Commencement vs. graduation
So our vision of what it takes to pass from being a youth to being an adult
is rather all-encompassing and makes the mere passing of an academic hurdle
rather inconsequential by comparison. But it was
this larger vision that I wanted to incorporate in Sarah’s graduation. I
decided to call the event a Commencement (to borrow another
graduation-related term), but it had a new meaning for us. We were marking
the commencement of Sarah upon the journey of godly womanhood, having been
adequately prepared to take on that role (the term is thus the equivalent of
Life Graduation).
In her case I decided that she was sufficiently discipled to take this larger step at her now 18 years of
age. It may not always be the case that a youth is ready for Commencement at
age 18. That is especially so for young men who often need several years of
special preparation to be ready to take on the support of a wife and family.

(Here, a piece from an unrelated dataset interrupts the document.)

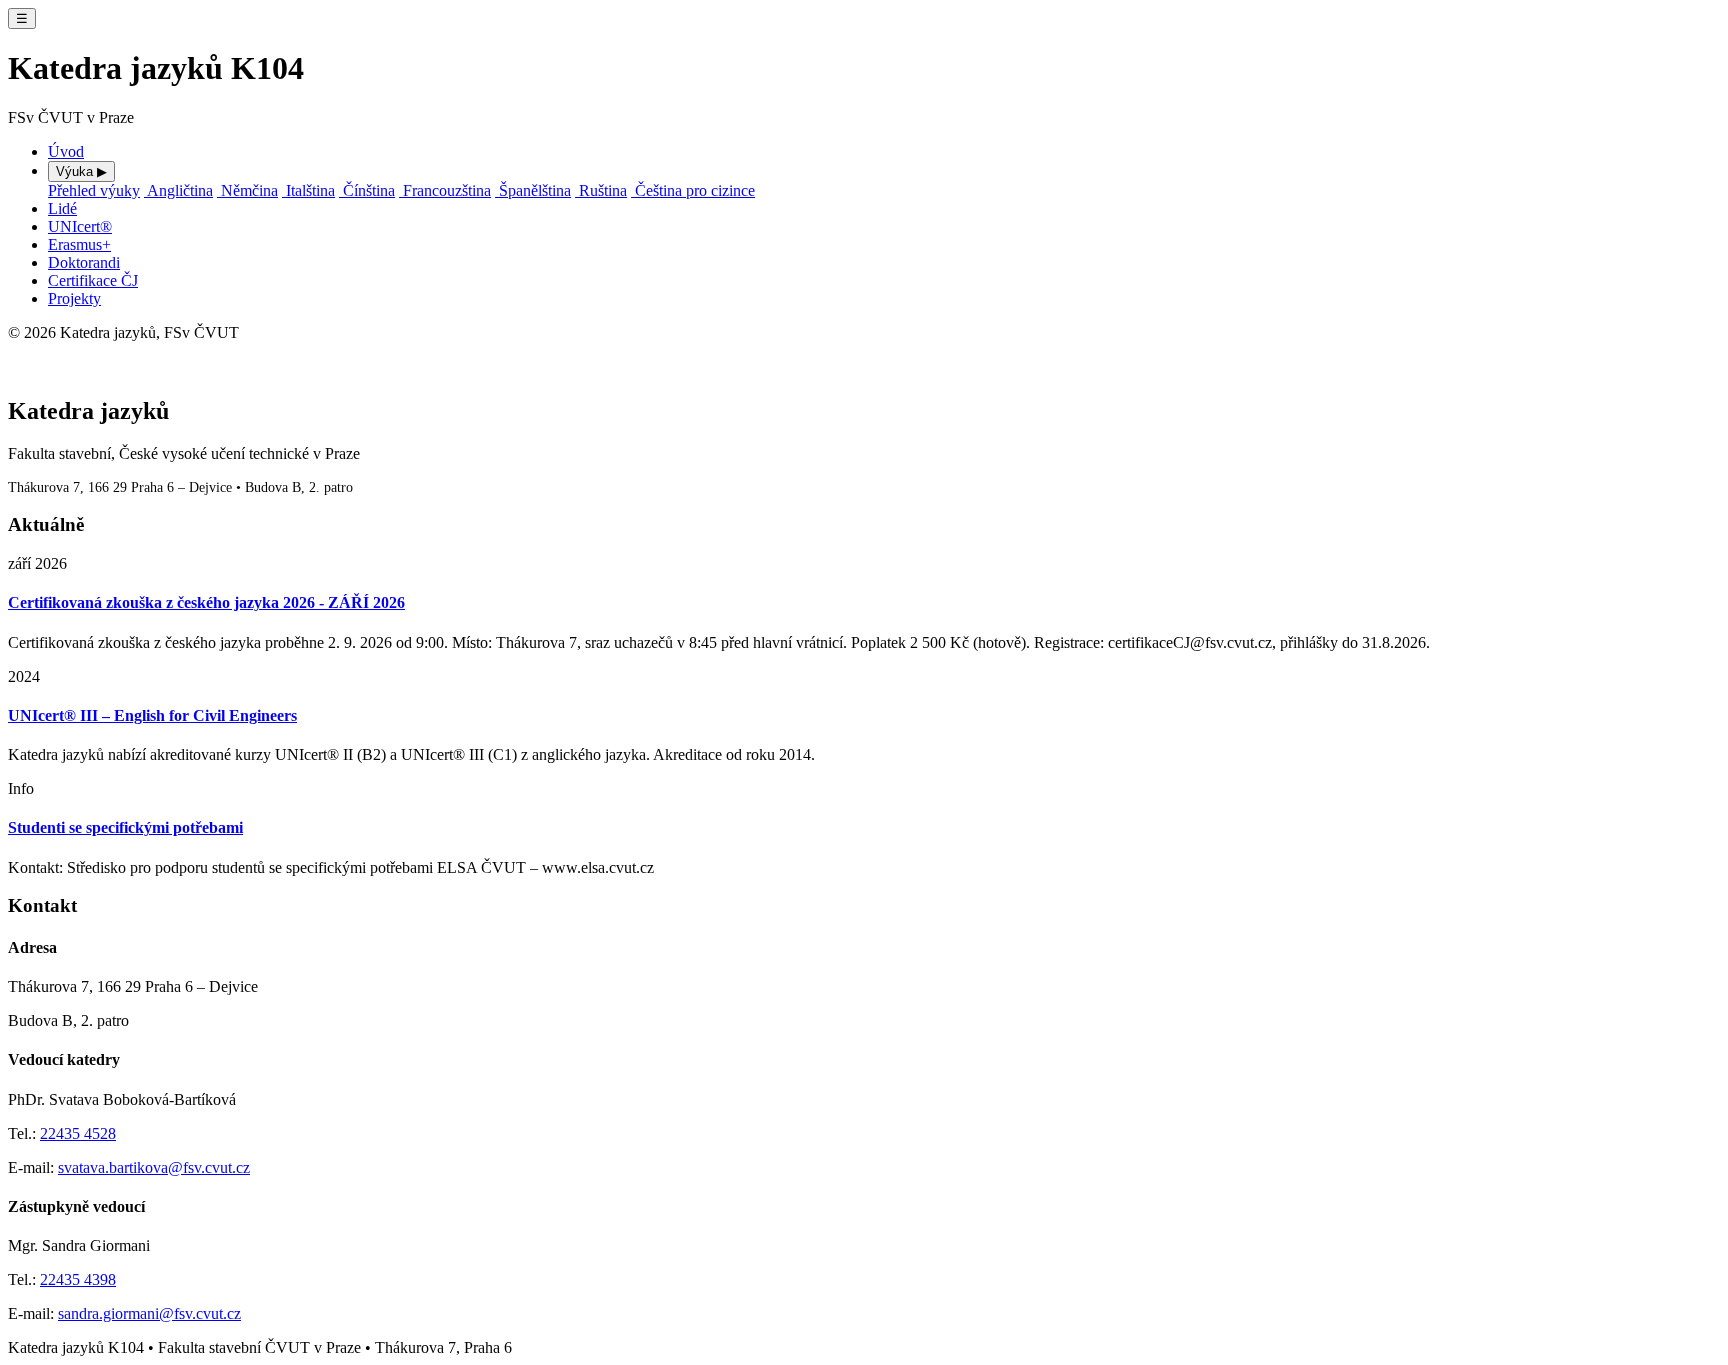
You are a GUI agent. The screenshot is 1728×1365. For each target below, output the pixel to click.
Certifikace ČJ (93, 280)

It may be most helpful to separate the idea of graduation from high school
from that of Commencement as here defined. For the
sake of convention (including inquiring relatives and friends)

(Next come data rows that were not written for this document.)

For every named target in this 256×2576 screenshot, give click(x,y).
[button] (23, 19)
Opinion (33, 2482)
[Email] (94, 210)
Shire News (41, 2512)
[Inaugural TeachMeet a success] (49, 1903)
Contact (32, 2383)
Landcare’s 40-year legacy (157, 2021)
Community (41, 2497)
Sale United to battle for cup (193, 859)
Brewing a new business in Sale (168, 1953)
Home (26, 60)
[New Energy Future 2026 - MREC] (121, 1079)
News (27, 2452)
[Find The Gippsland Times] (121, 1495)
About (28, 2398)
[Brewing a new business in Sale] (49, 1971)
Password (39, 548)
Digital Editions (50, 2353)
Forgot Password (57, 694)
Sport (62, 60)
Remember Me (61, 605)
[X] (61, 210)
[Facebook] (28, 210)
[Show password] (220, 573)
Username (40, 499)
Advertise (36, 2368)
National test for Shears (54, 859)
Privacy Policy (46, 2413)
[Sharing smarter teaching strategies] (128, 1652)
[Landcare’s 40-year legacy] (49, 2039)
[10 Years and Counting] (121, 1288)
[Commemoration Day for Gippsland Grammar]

it may be useful to acknowledge the passing of the cultural milestone of
finishing high school level work (graduation). But
the big emphasis would be placed on that moment of passage when a father and
mother declared a son or daughter fully prepared to step onto the stage of
life as a godly man or woman in their own right and, in particular, ready to
take a spouse and set up a home (Commencement).

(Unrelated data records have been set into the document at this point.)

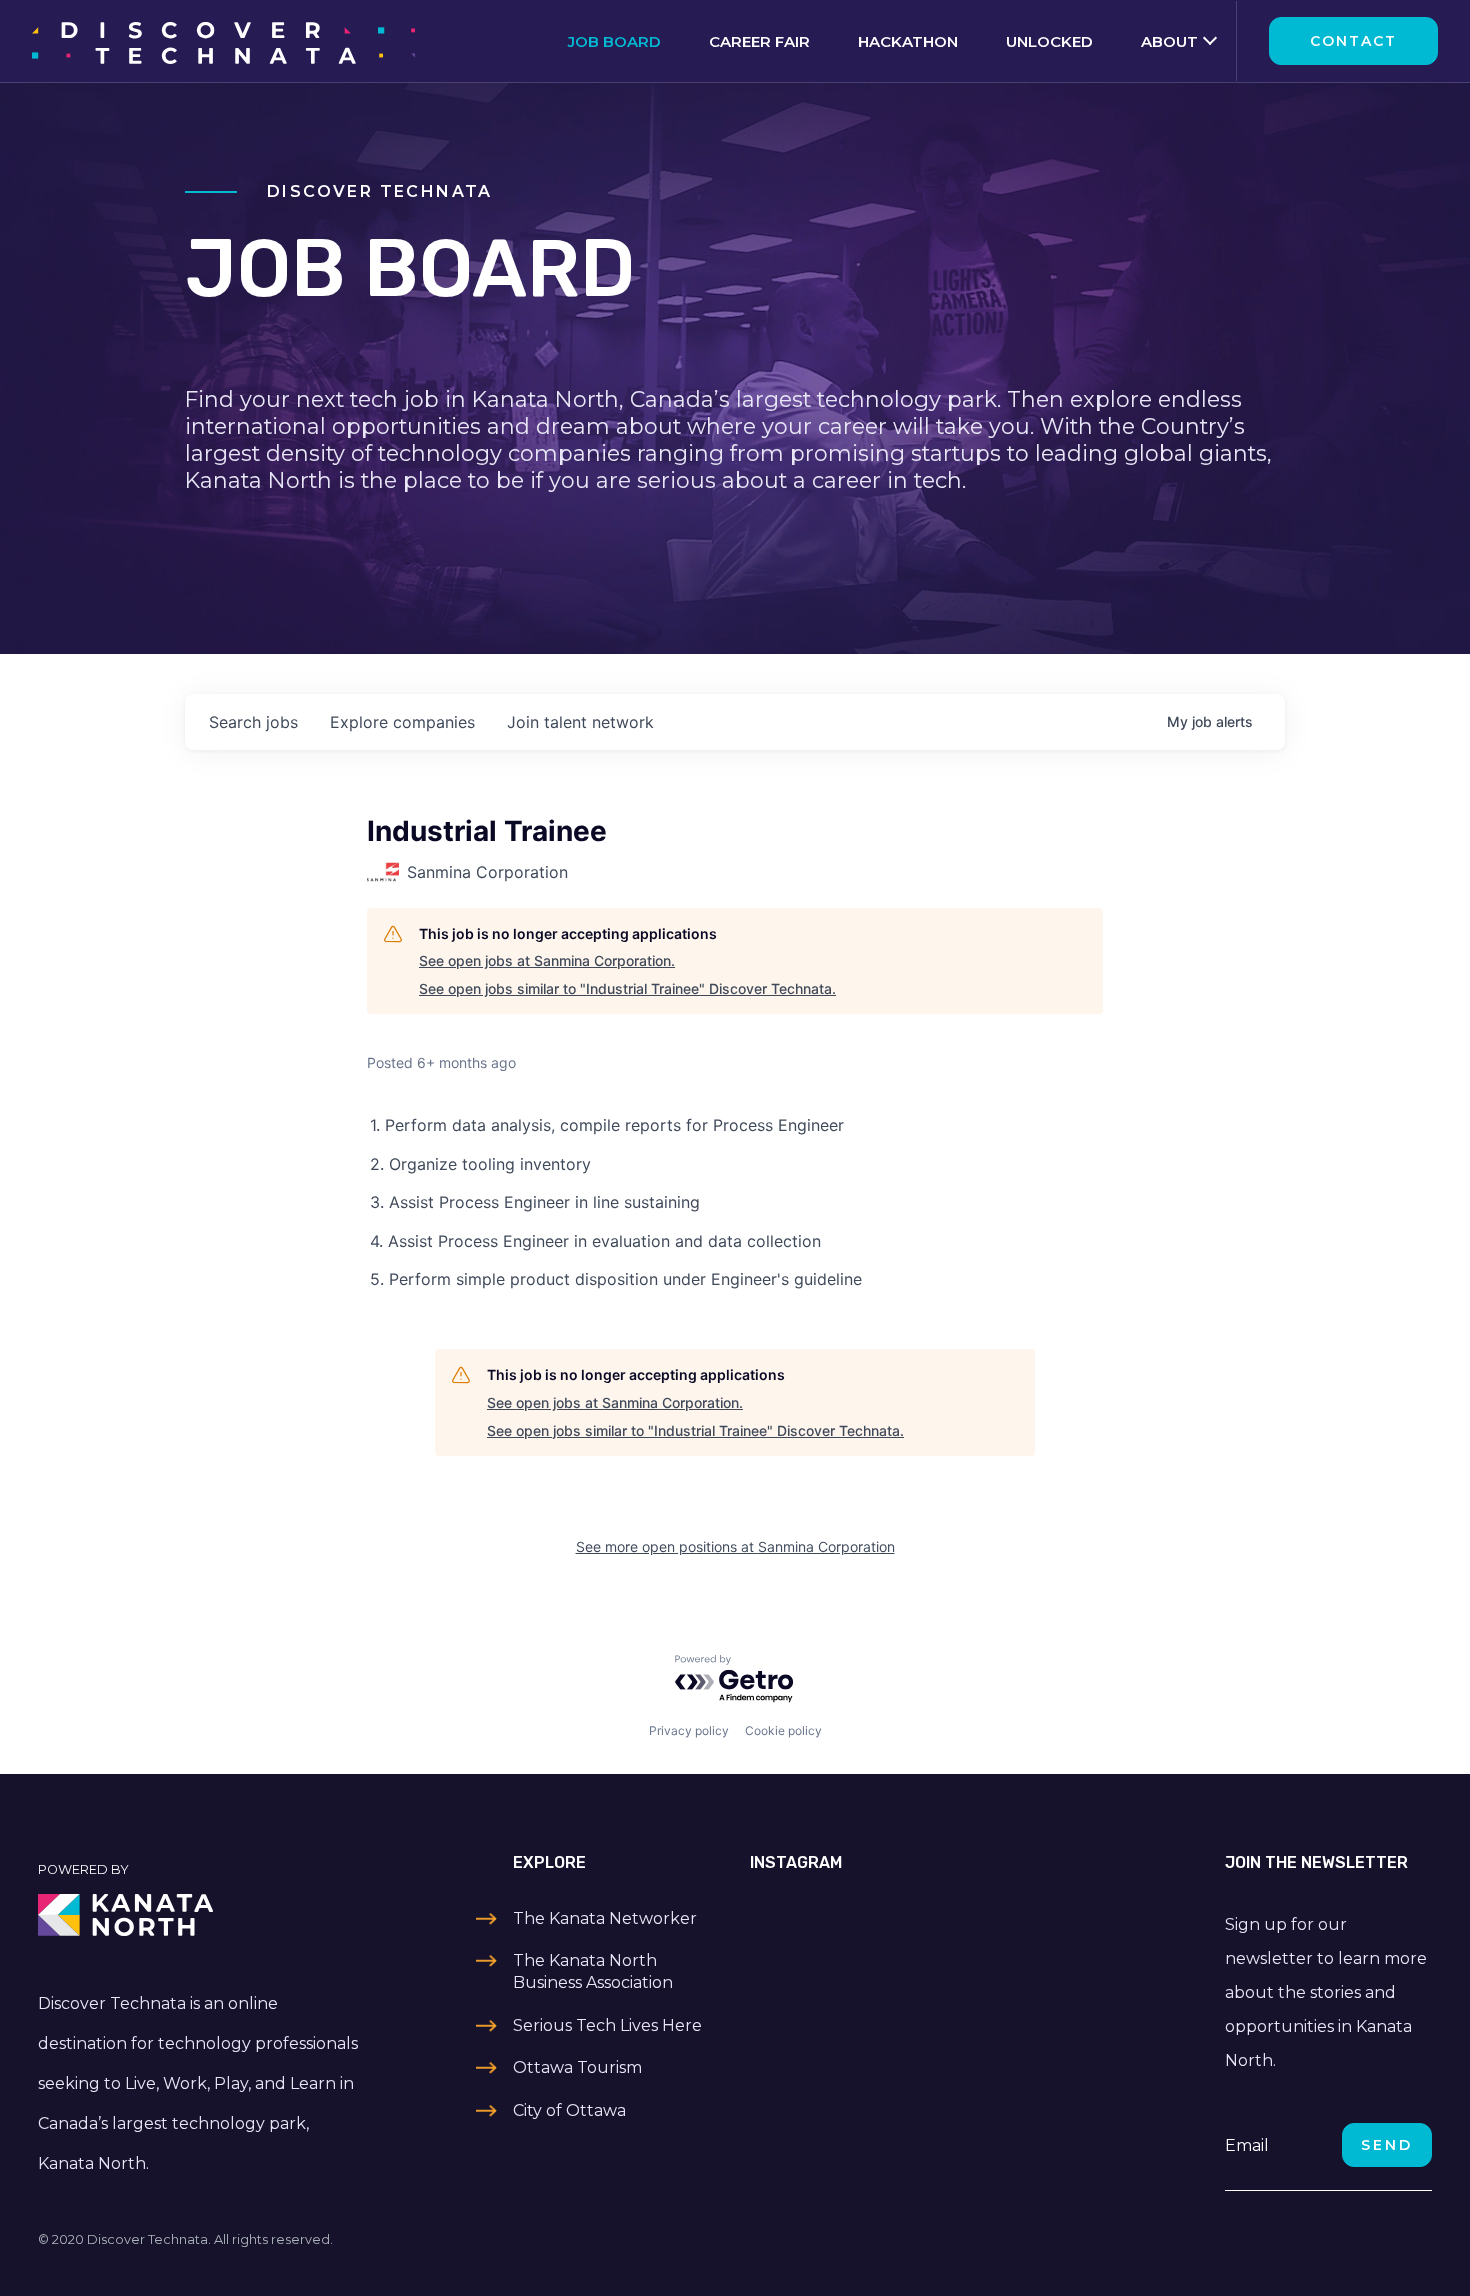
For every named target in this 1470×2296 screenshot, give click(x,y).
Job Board (614, 41)
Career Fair (759, 41)
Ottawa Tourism (577, 2067)
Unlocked (1049, 41)
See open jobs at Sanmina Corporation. (547, 960)
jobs (253, 722)
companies (402, 722)
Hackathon (908, 41)
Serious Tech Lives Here (607, 2025)
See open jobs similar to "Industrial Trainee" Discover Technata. (627, 988)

There could be several ways to mark the traditional graduation: a group homeschool ceremony with other homeschoolers
in the community or the church, an informal open house in which friends are invited to mark the occasion with the graduate, a more
formal home-based ceremony, etc. Then, when appropriate, there could be
another event to mark the step of Commencement.
I would suggest that we gradually move away from dwelling on high school
graduation at all in favor of concentrating on the truly important step of
what we are calling Commencement, the formal entrance onto the path of godly
manhood or womanhood. Christian homeschoolers have
an opportunity to help shape the culture here. Let’s
not just unthinkingly copy what everybody else does. Let’s
set a new standard.
Our Commencement Ceremony
I’ll share with you what we did just to get you
started thinking about how an alternative might work. Sarah sent out
invitations on some artistic blank-on-the-inside cards on which I had printed
the words of invitation on my laser printer. We announced the event as a 2
p.m. ceremony at our house (on a Saturday), followed by an open house until 5
p.m. We put up a rented party tent in our yard across the drive from our
house (by God’s grace, we have a wonderful, park-like, four-acre yard) and
placed about 90 chairs under it. Pam (my worth-more-than-rubies mate) and
Sarah went all out creating a spirit of loveliness in the house and
throughout the yards. I contributed to the beauty by placing four speakers
outside and wafting the strains of Bach and Vivaldi all over the grounds.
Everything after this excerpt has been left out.